**Recorded information:**
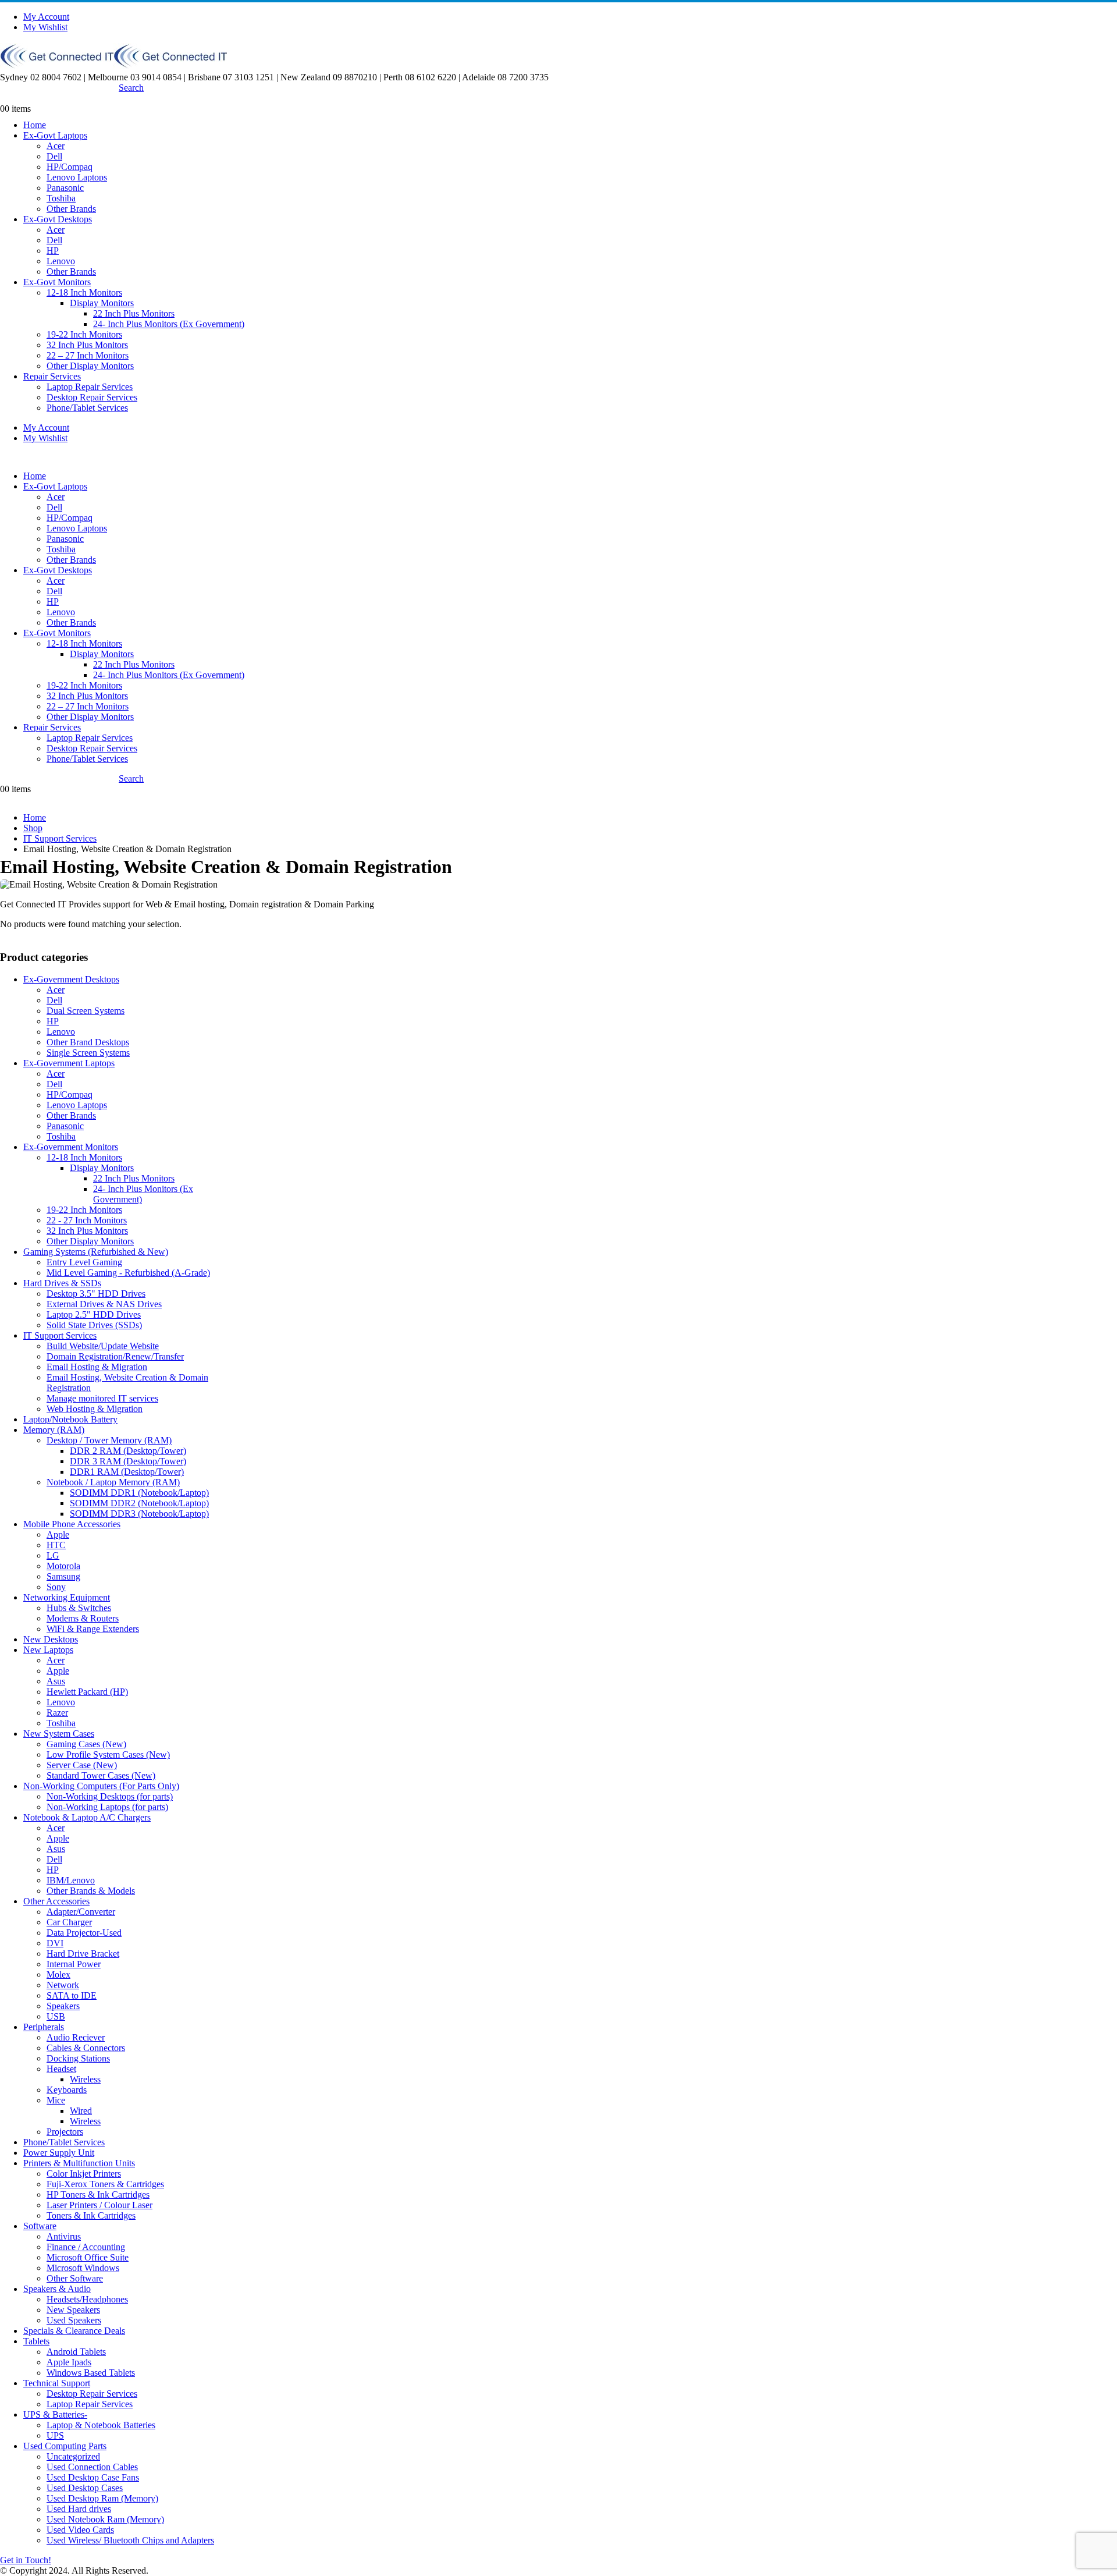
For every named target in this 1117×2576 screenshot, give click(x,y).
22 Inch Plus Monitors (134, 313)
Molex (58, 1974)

--

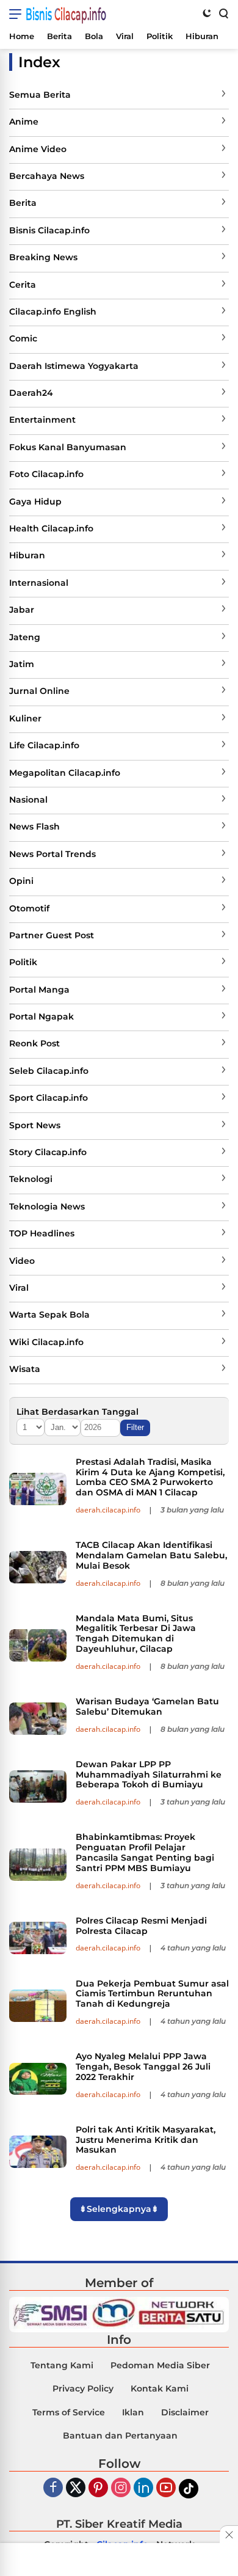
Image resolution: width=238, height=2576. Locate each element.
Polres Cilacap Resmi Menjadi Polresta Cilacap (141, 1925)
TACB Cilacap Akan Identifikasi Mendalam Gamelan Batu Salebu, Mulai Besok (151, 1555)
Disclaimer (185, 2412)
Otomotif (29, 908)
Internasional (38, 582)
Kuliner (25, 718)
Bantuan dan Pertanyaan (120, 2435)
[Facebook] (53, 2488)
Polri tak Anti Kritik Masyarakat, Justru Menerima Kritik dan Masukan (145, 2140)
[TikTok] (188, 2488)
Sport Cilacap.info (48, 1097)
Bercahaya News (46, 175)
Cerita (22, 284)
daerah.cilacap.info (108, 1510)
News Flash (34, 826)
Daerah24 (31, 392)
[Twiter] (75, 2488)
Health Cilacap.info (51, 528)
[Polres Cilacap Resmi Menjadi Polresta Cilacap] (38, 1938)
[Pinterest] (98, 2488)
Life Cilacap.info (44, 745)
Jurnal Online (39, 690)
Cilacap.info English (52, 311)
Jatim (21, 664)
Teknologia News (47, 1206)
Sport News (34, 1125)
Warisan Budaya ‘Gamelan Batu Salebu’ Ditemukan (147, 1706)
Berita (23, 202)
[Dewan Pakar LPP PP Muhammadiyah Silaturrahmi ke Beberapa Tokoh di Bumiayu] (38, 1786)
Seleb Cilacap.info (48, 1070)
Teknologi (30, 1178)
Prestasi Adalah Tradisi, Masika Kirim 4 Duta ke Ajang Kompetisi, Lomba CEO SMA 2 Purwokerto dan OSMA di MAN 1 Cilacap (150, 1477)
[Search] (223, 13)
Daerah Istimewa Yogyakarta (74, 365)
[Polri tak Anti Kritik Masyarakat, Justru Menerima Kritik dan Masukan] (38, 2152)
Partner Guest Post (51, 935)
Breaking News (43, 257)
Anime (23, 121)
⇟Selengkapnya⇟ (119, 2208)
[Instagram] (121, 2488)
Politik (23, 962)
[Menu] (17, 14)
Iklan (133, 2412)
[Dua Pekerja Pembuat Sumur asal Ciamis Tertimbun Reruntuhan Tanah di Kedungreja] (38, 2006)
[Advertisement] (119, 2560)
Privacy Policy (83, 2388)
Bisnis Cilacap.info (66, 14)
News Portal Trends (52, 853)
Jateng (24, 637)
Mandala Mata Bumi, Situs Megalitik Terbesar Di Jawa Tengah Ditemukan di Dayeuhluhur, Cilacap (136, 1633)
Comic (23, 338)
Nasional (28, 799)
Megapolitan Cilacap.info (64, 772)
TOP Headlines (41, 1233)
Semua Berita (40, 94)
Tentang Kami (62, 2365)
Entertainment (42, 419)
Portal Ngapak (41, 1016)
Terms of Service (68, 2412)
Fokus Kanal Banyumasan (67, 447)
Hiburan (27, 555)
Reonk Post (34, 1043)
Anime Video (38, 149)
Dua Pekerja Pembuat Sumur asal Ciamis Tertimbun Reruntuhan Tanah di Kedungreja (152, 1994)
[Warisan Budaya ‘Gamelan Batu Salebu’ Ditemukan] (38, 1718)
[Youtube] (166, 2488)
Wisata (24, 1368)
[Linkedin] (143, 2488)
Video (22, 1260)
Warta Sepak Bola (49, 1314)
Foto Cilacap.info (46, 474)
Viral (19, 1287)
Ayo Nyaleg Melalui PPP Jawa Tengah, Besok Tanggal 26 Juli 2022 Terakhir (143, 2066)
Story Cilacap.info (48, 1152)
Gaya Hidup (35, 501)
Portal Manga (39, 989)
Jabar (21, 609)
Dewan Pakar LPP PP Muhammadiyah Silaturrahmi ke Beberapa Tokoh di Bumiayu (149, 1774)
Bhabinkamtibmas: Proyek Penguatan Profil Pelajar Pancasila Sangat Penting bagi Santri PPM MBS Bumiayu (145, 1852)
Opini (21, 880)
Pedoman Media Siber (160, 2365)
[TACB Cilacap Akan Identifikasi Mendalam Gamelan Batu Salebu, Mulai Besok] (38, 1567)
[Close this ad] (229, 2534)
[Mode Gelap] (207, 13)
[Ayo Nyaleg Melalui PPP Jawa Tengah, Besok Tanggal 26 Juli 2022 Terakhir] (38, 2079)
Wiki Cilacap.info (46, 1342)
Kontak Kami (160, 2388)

**About this exercise:** Would you quote everything above from the line containing "Prestasi Adalah Tradisi, Masika" down to the line containing "Iklan (133, 2412)"? Include both of those lines and nothing else.

**Response area:**
Prestasi Adalah Tradisi, Masika Kirim 4 Duta ke Ajang Kompetisi, Lomba CEO SMA 2 Purwokerto dan OSMA di MAN 1 Cilacap (150, 1477)
[Search] (223, 13)
Daerah Istimewa Yogyakarta (74, 365)
[Polri tak Anti Kritik Masyarakat, Justru Menerima Kritik dan Masukan] (38, 2152)
Partner Guest Post (51, 935)
Breaking News (43, 257)
Anime (23, 121)
⇟Selengkapnya⇟ (119, 2208)
[Instagram] (121, 2488)
Politik (23, 962)
[Menu] (17, 14)
Iklan (133, 2412)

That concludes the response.